Reproduce the data word for word, from the line containing "Where should I click to: Click" through the end of the data, and leave out the pictures.
___ DATA FOR THIS EXERCISE ___
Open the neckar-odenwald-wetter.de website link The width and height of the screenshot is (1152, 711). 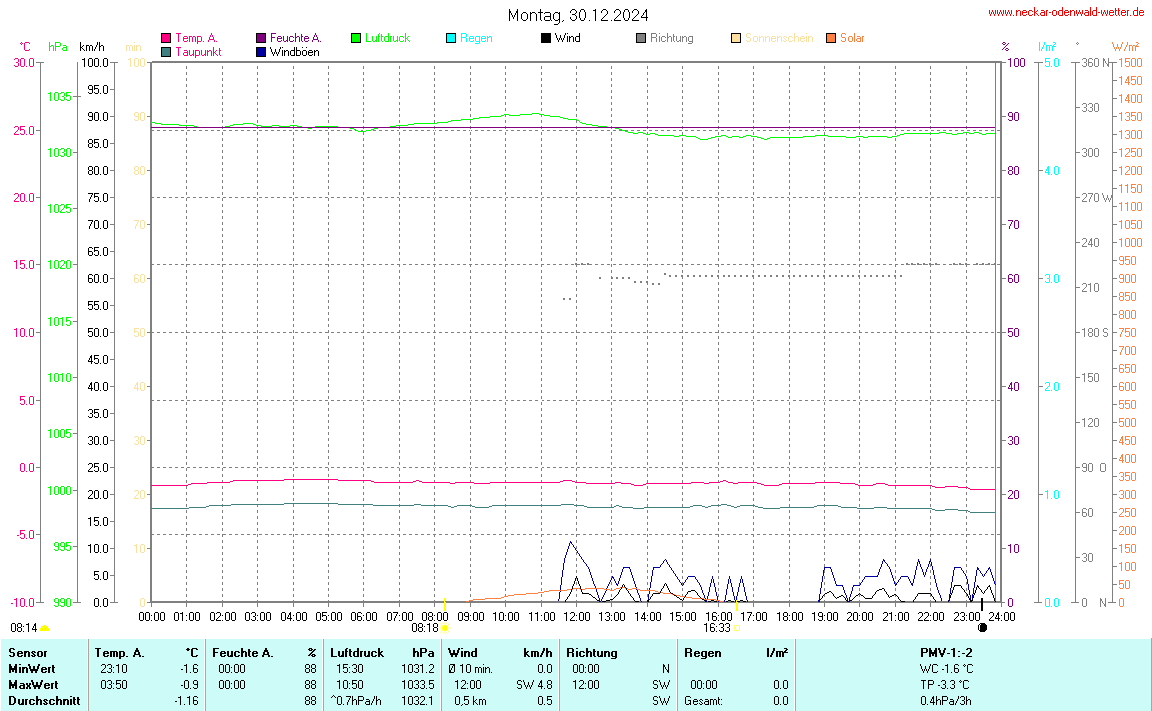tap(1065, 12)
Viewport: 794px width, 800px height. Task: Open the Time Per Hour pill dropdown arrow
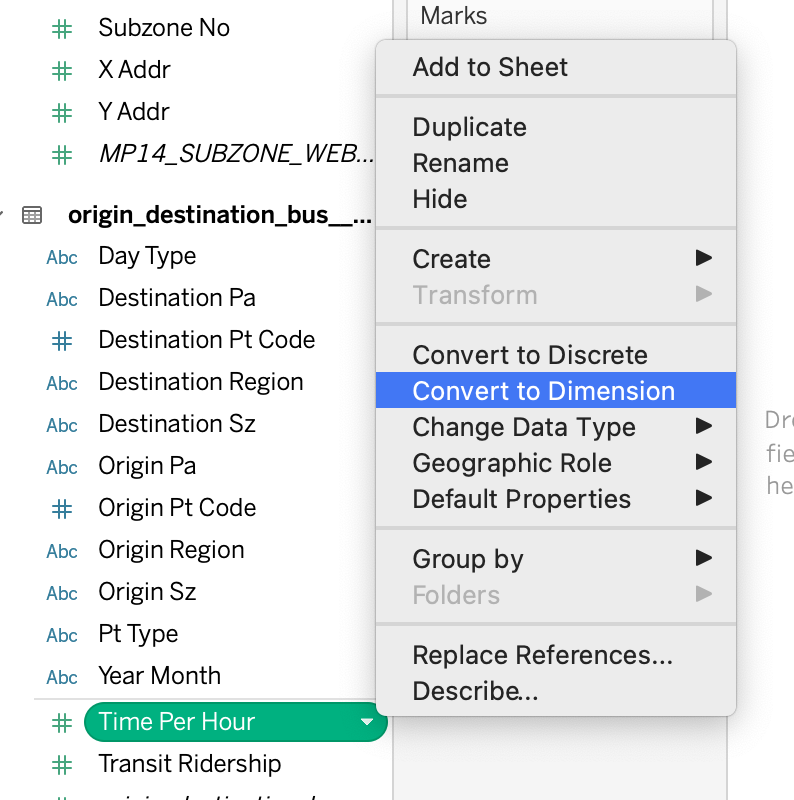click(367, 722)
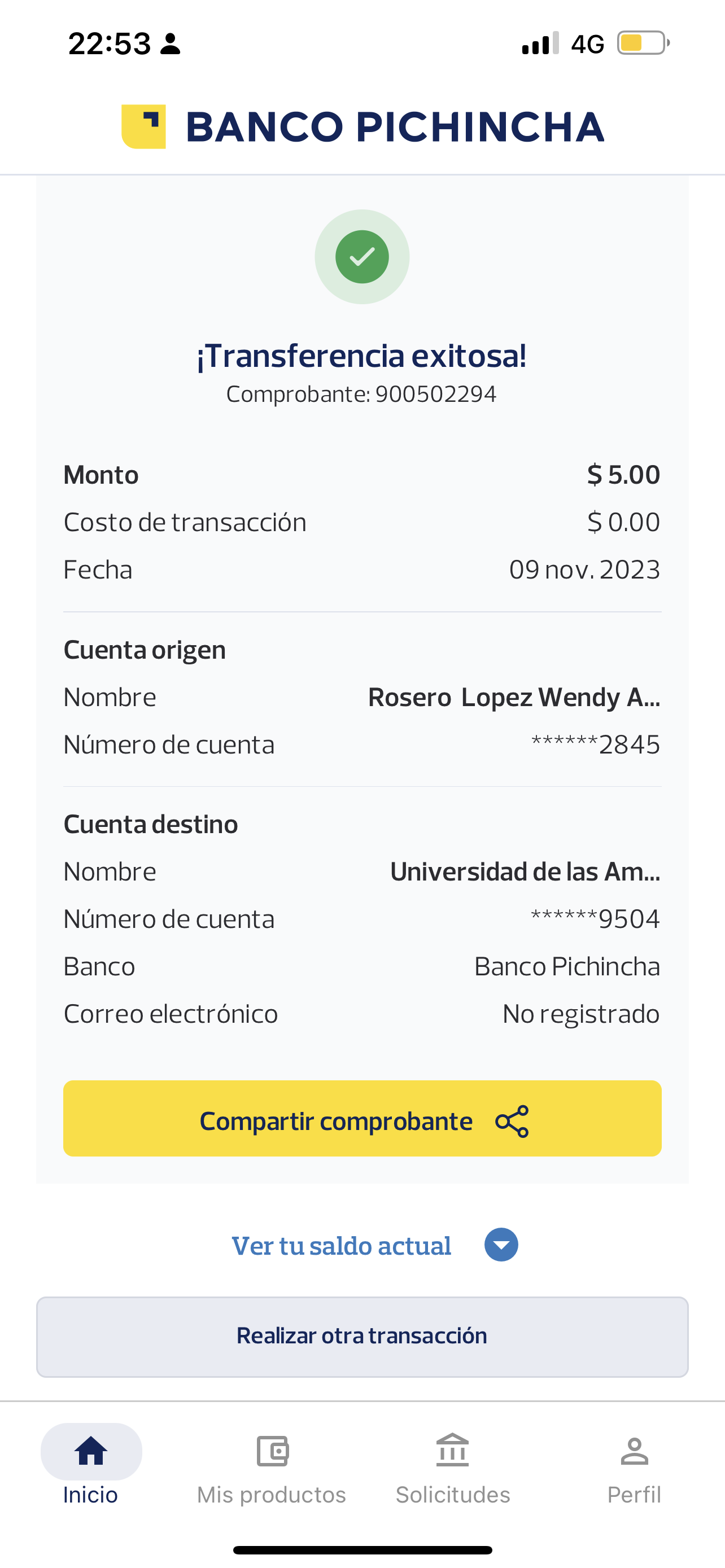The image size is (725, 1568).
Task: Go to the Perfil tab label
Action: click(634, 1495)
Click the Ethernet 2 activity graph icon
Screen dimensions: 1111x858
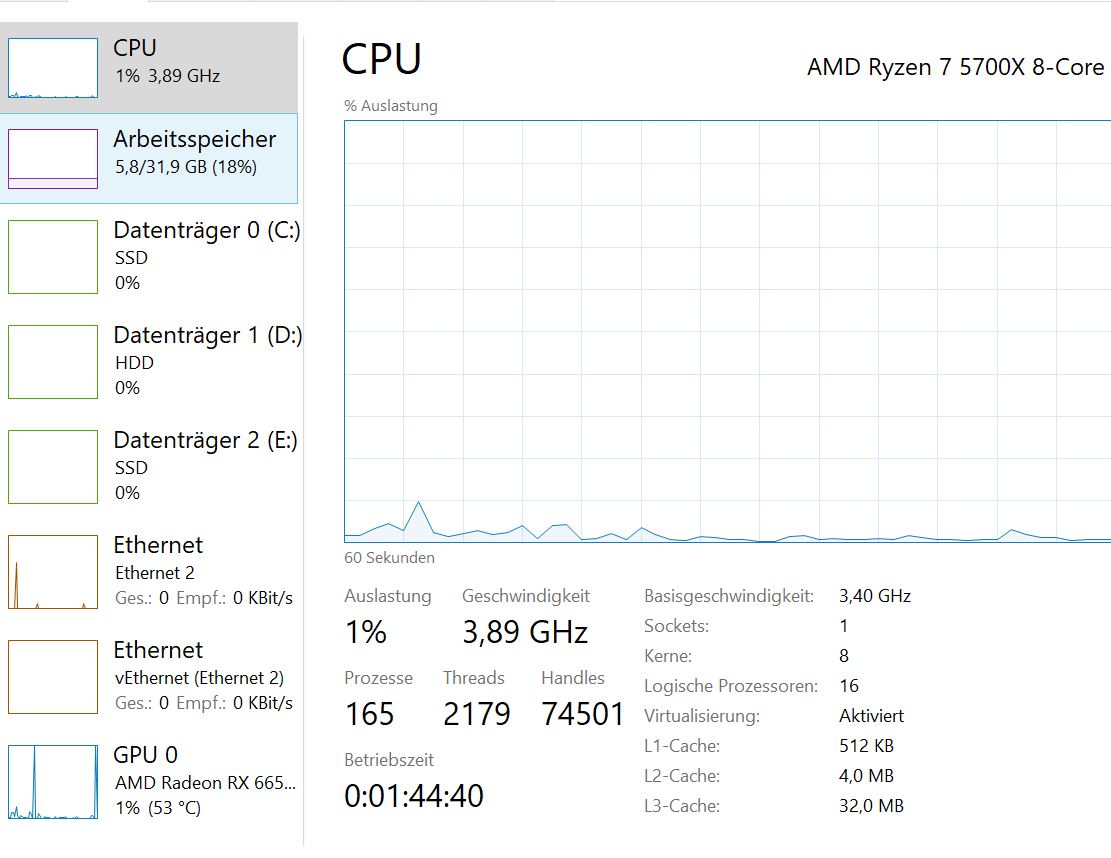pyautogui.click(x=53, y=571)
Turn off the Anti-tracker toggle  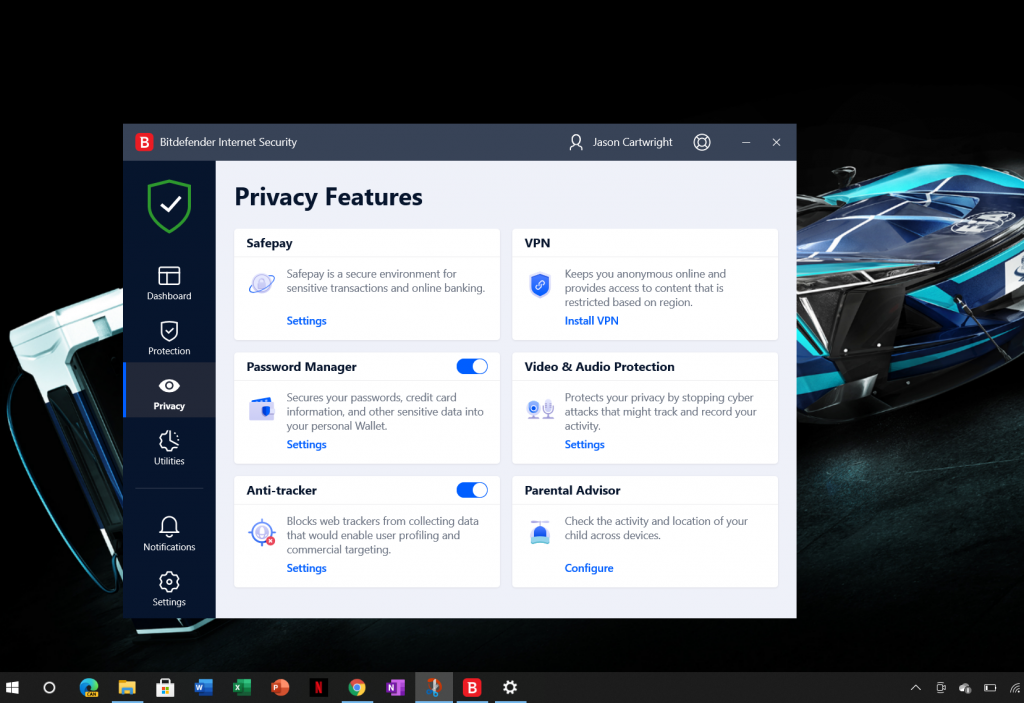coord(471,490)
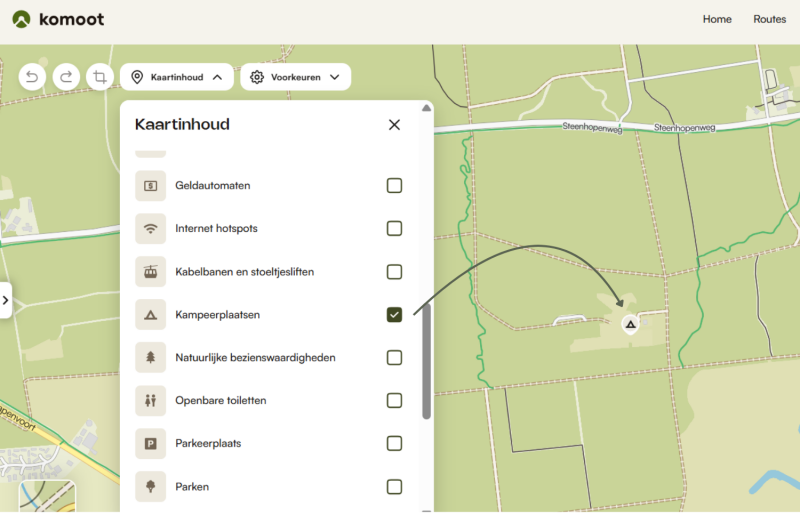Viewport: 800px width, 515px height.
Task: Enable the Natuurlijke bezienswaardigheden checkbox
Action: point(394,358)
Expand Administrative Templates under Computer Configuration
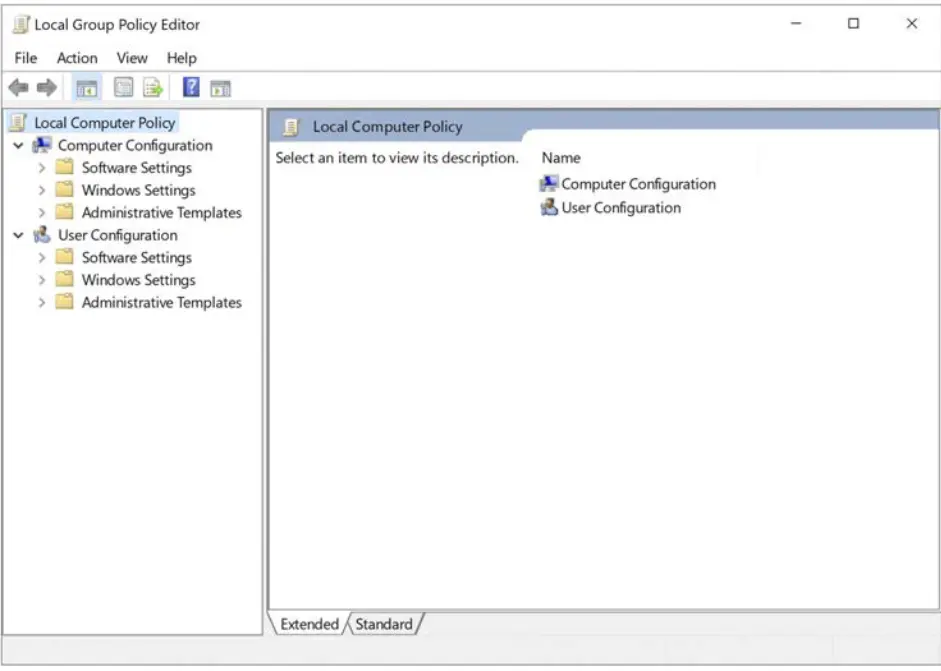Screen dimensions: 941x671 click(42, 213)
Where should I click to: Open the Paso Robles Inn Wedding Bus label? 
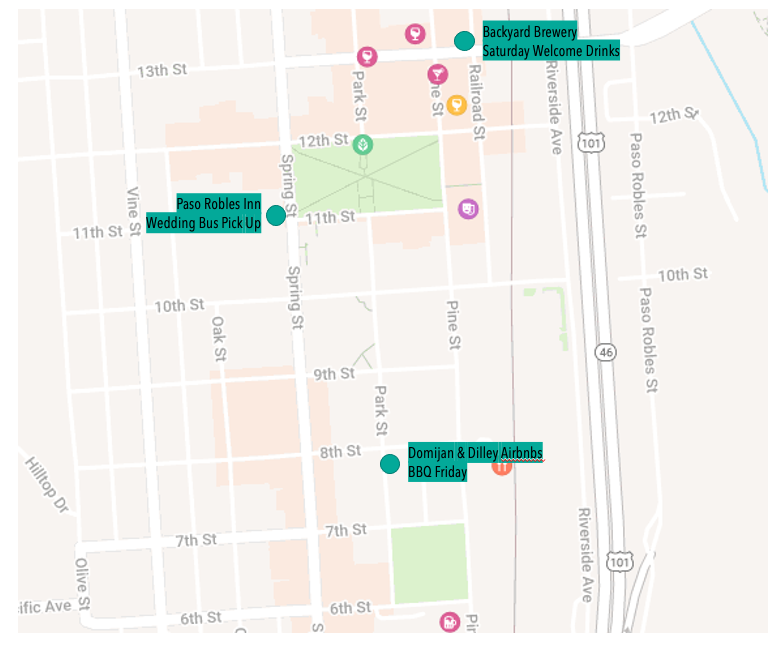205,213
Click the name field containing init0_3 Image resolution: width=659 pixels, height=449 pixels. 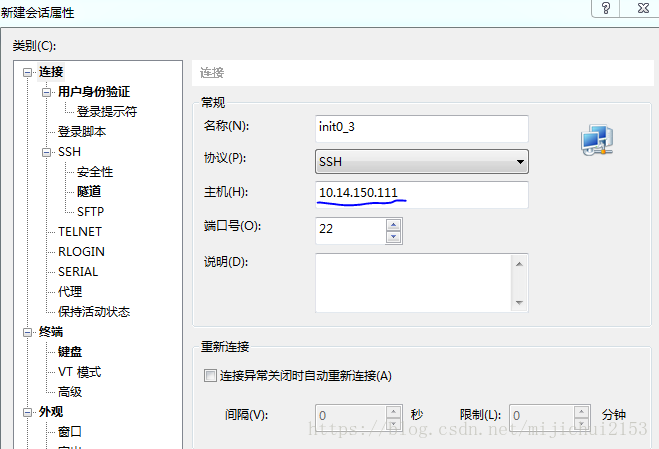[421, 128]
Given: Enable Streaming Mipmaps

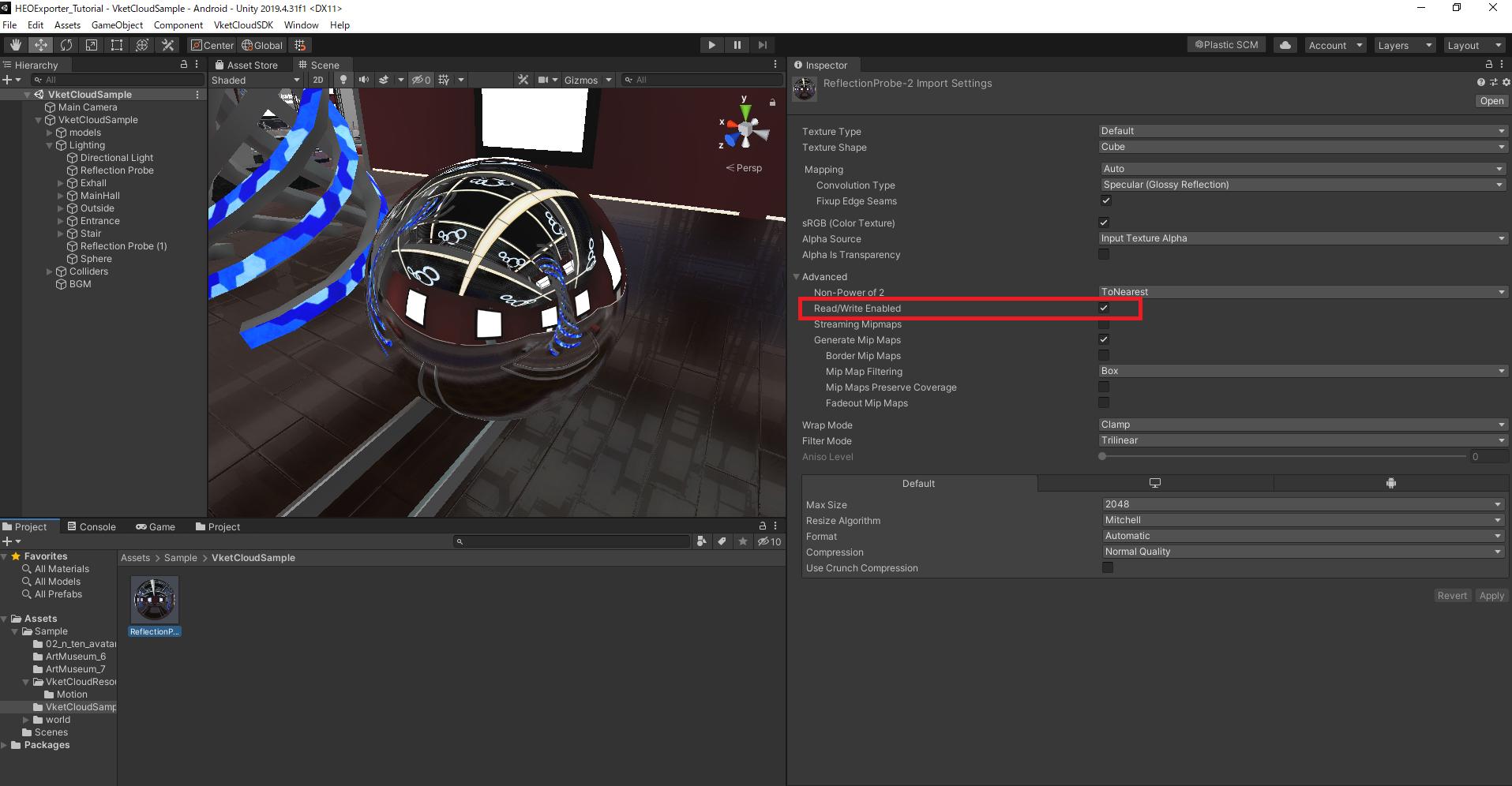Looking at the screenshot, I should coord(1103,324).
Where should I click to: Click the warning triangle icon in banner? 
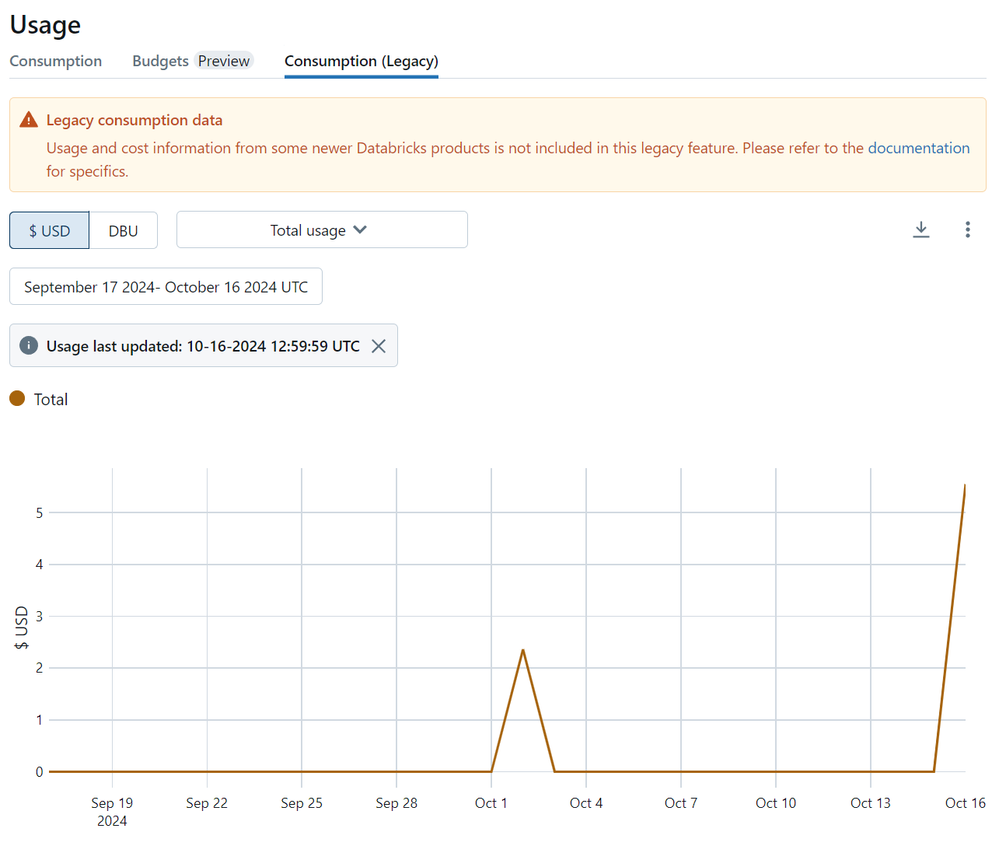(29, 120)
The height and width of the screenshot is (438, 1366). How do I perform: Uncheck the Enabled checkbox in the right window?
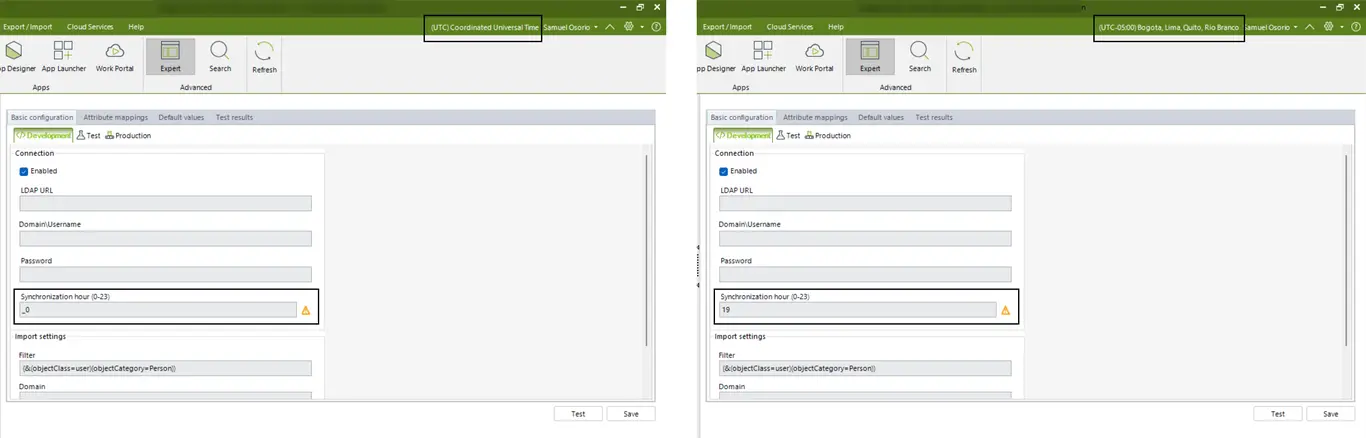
___
• EXERCISE RESPONSE:
Where should I click to: Click the warning triangle icon in banner? 
(29, 120)
The height and width of the screenshot is (438, 1366). How do I perform: Uncheck the Enabled checkbox in the right window?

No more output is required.